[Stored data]

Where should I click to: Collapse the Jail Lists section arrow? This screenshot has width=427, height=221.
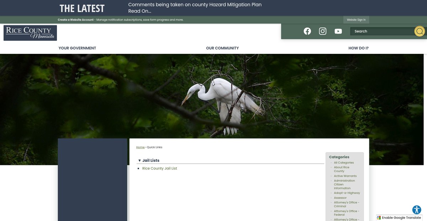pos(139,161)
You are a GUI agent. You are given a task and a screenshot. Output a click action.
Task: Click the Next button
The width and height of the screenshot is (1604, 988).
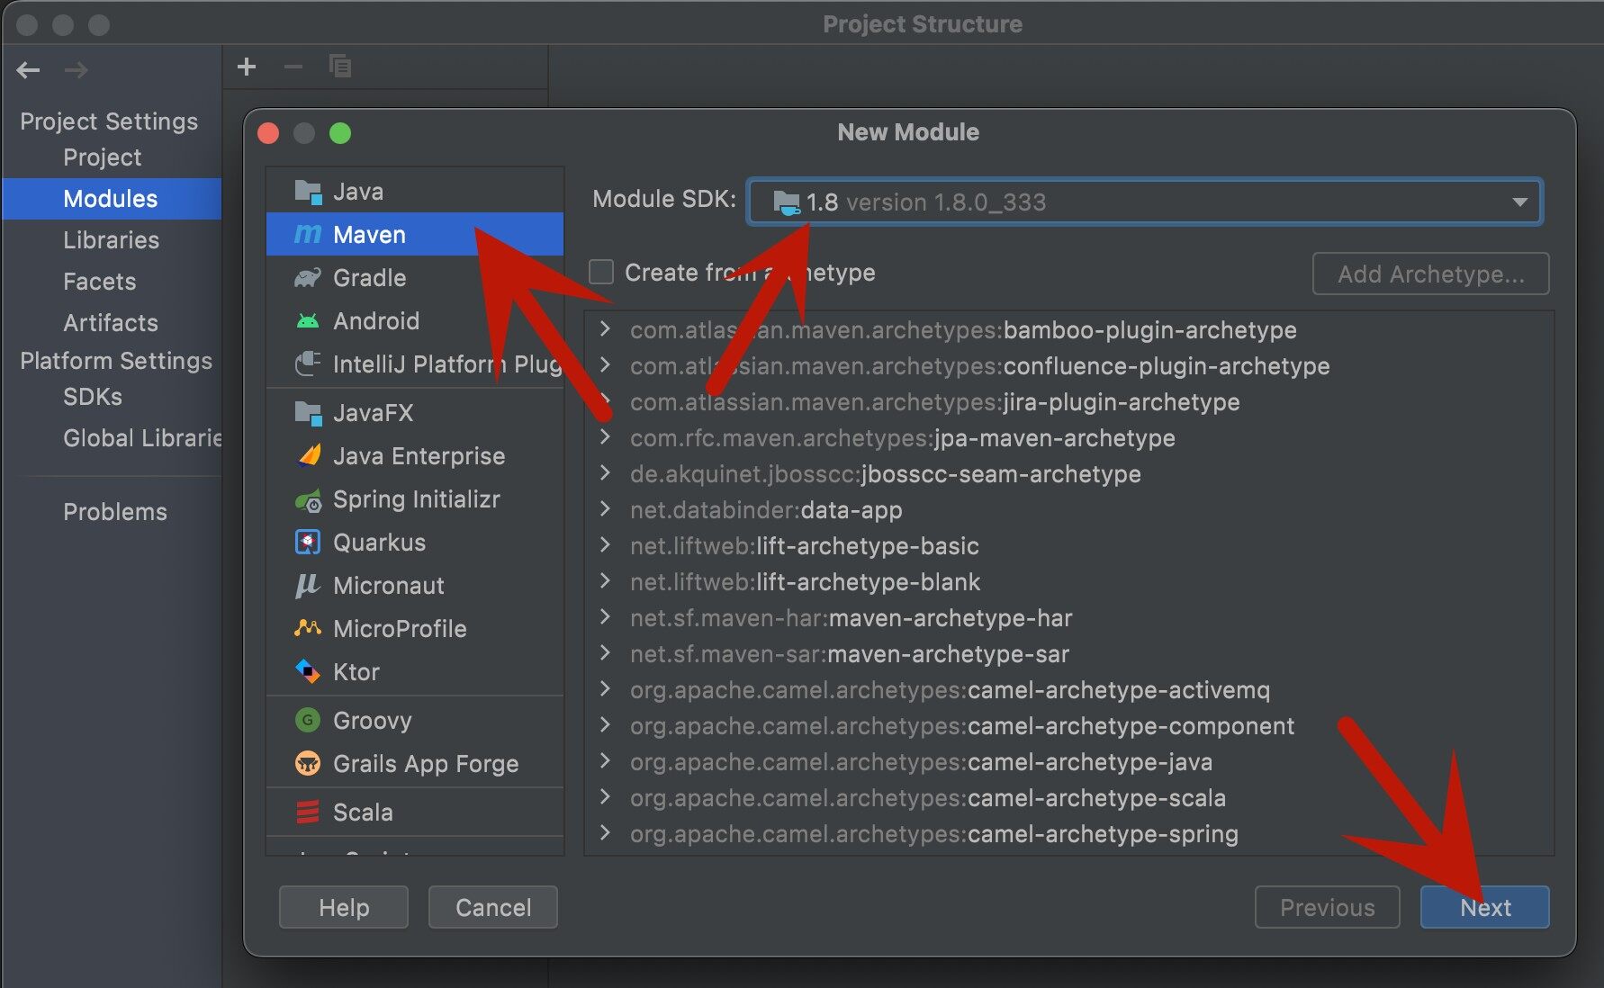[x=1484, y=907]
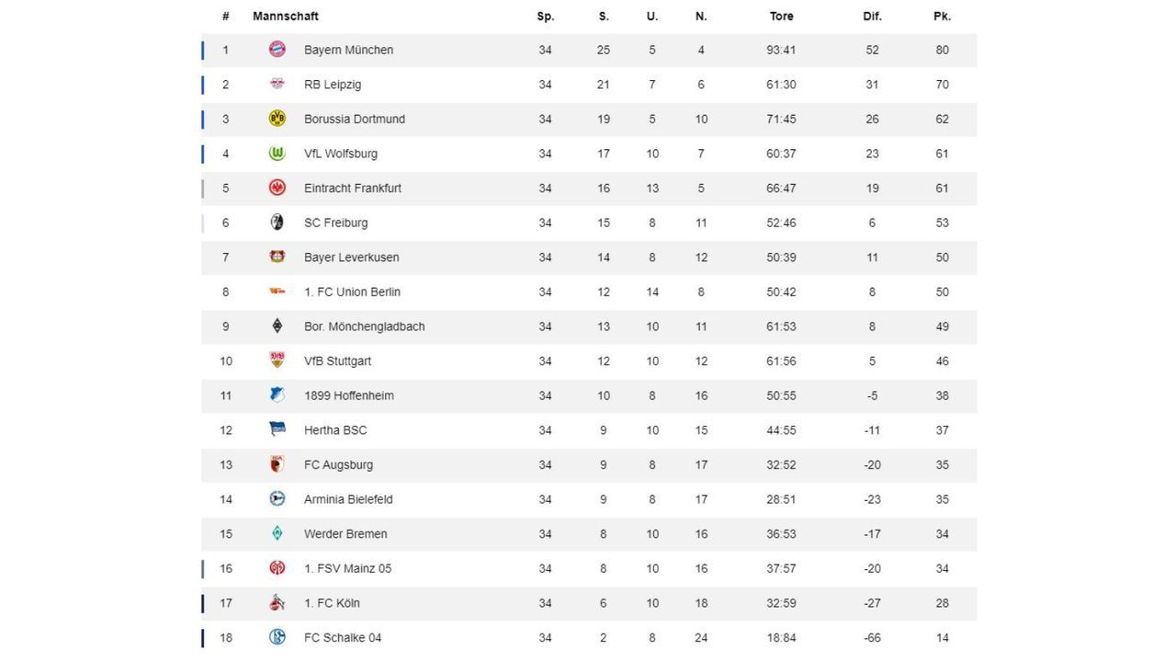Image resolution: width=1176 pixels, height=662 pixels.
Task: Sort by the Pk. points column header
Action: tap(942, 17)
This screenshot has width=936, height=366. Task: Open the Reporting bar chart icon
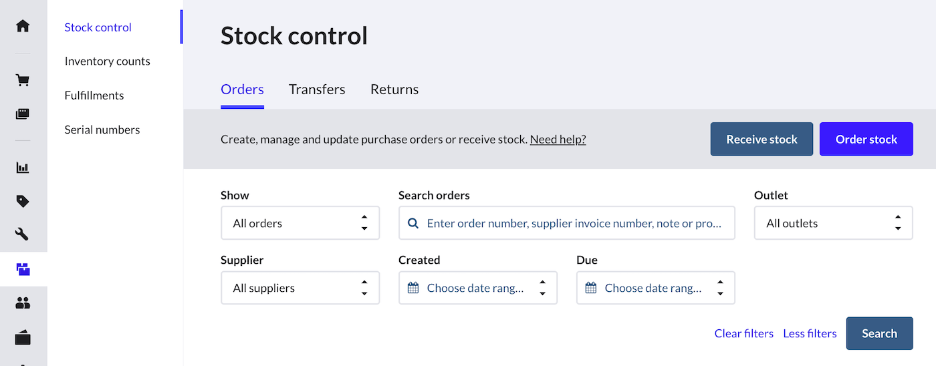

**What the task asks:** Retype all the records exactly and keep out every picture.

**Solution for this task:**
Where should I click to: Collapse the Jail Lists section arrow? This screenshot has width=427, height=221.
pos(139,161)
You are a GUI agent. You are given a task and a screenshot. Output a click action.
Task: Click the Next button
The width and height of the screenshot is (1604, 988).
[x=1484, y=907]
Image resolution: width=1176 pixels, height=662 pixels.
Task: Sort by the Pk. points column header
Action: tap(942, 17)
This screenshot has width=936, height=366. Task: Open the Reporting bar chart icon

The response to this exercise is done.